Monday, August 11, 2014

#IfTheyGunnedMeDown


Wally is reported to have spent most of this weekend hold up in his apartment and reading tweets on the, #IfTheyGunnedMeDown, Twitter feed.  Several years north of 65, he knew he appeared neither threatening nor gangsta, but Wally also realized that there were a lot of crazy white people and cops with guns on the street.  “It’s like open season black folk,” he tweeted.  “And it’s pretty scary.”

Although he seldom mentions it in mixed company, the recent killings of young black people by white civilians and cops is very much on his mind.  And since most whites simply don’t understand, Wally usually remains mute on the matter.  But in the absence of whites, he is said to freely speak his mind. 

Ever since Trayvon Martin was shot while walking home from the store in 2012, Wally has felt a bit more distant from even his closest white friends.  “It’s hard to explain,” he told one white friend.  “But I do know that you’ll never know that kind of fear for yourself, your children, nor your grandkids.”

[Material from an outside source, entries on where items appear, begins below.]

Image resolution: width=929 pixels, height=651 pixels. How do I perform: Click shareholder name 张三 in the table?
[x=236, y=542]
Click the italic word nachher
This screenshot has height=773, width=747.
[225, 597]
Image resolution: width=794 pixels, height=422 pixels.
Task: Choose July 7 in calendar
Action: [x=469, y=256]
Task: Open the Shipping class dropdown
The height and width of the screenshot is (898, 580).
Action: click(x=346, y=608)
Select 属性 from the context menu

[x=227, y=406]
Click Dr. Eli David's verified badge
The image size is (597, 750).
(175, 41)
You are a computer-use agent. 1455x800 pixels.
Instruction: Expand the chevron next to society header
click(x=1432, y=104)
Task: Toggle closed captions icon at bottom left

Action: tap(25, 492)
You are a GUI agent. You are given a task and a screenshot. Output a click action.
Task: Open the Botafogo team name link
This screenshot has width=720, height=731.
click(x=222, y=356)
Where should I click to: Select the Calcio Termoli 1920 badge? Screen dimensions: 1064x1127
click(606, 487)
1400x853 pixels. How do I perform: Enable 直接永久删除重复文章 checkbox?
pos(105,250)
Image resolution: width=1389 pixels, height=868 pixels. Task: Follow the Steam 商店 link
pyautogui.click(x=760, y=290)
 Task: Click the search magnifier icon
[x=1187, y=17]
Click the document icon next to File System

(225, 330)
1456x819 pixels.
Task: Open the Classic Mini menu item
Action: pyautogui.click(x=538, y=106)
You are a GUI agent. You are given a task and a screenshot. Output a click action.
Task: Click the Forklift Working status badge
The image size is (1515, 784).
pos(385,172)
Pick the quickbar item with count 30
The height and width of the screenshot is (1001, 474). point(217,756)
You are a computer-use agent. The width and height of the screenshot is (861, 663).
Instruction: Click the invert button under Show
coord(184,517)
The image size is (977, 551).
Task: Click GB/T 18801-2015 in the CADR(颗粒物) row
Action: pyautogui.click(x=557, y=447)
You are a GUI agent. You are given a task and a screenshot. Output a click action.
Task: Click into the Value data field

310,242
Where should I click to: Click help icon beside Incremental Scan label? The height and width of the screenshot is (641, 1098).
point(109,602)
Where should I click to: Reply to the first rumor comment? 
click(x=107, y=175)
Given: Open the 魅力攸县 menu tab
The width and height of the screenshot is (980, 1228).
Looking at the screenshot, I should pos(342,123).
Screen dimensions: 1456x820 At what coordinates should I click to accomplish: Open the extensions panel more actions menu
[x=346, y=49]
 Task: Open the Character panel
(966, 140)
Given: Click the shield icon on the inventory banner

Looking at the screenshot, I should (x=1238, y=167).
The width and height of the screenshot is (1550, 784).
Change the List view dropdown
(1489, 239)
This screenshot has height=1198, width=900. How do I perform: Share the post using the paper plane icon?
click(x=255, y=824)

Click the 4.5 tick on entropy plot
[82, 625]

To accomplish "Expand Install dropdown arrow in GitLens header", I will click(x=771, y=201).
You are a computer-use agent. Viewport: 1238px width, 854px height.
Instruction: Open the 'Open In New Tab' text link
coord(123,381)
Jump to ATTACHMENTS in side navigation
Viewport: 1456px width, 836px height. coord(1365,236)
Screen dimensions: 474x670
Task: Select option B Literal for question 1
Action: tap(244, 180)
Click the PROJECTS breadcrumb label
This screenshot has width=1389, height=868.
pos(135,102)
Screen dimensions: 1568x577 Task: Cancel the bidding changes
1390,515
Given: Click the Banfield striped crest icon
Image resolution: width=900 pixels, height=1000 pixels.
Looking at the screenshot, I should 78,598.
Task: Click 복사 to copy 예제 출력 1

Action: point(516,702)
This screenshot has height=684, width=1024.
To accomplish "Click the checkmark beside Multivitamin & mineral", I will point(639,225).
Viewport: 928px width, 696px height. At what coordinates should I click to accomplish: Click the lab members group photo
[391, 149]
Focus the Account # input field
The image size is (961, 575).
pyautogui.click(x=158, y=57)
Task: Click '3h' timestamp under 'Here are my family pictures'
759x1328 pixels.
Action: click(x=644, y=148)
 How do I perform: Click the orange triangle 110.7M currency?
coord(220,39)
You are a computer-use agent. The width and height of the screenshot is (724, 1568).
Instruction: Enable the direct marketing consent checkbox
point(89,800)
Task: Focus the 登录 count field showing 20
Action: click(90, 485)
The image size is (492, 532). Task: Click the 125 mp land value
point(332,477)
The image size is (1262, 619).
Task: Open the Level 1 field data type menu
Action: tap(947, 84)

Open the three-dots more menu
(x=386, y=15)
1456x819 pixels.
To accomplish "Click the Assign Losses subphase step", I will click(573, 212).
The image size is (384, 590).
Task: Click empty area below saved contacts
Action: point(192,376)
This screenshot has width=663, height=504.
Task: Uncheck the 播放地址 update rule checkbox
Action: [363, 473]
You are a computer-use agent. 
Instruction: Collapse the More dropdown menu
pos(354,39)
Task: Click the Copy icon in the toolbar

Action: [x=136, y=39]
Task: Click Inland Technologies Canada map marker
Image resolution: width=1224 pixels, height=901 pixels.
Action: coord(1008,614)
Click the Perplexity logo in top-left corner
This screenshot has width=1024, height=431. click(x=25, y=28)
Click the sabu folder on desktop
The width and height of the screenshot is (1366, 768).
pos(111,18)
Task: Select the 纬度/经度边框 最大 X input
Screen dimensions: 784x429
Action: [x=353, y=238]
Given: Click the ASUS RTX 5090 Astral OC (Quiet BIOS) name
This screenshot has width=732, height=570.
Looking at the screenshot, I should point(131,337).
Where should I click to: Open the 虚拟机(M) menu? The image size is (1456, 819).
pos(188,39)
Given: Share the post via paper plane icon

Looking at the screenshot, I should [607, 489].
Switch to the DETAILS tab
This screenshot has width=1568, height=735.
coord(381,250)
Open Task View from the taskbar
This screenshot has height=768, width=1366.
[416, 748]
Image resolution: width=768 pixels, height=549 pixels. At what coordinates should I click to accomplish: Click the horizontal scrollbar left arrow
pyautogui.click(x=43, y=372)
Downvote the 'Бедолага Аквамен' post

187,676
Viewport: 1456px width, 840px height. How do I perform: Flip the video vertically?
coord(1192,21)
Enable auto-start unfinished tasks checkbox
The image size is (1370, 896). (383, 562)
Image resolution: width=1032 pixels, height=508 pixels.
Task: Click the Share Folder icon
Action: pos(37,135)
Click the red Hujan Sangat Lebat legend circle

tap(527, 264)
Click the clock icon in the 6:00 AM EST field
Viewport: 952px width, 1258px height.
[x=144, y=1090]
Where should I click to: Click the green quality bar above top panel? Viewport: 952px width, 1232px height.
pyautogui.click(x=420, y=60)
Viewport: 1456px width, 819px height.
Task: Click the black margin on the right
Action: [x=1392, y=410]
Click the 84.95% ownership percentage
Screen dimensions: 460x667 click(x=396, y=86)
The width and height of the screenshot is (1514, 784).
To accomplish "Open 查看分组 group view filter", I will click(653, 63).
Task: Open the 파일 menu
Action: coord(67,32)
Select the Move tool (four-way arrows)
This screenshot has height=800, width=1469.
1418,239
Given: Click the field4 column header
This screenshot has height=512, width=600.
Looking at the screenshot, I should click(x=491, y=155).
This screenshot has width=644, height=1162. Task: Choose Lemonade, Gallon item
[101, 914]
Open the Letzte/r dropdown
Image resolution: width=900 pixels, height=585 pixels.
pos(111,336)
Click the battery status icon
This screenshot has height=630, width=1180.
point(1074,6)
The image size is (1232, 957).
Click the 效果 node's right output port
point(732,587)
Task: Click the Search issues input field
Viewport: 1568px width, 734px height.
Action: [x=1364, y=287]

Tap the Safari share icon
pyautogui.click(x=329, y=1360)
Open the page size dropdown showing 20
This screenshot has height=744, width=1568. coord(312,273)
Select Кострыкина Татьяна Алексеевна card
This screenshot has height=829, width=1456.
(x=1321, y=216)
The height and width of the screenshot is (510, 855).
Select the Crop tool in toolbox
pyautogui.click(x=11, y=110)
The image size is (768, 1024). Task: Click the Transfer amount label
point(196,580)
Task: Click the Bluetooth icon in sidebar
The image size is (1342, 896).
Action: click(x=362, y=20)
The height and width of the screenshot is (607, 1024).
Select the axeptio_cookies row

Twenty some years ago, Wally’s son was in his teens and early twenties and there didn’t seem to be so much gun craziness and stereotyping.   Now, on almost a daily bases, young, unarmed black people are being shot.  And even after their death, the deceased are treated like defendants with a lot of whites assuming that the black person must have been doing something to deserve it.

“Do you remember hurricane Katrina in 2005 and how the media had two different descriptions for very similar photos and videos?” Wally asked a friend, via cell.  “If you were white, you found food.  But if you were black, you stole food.  And it’s still all like that and not too much has changed.”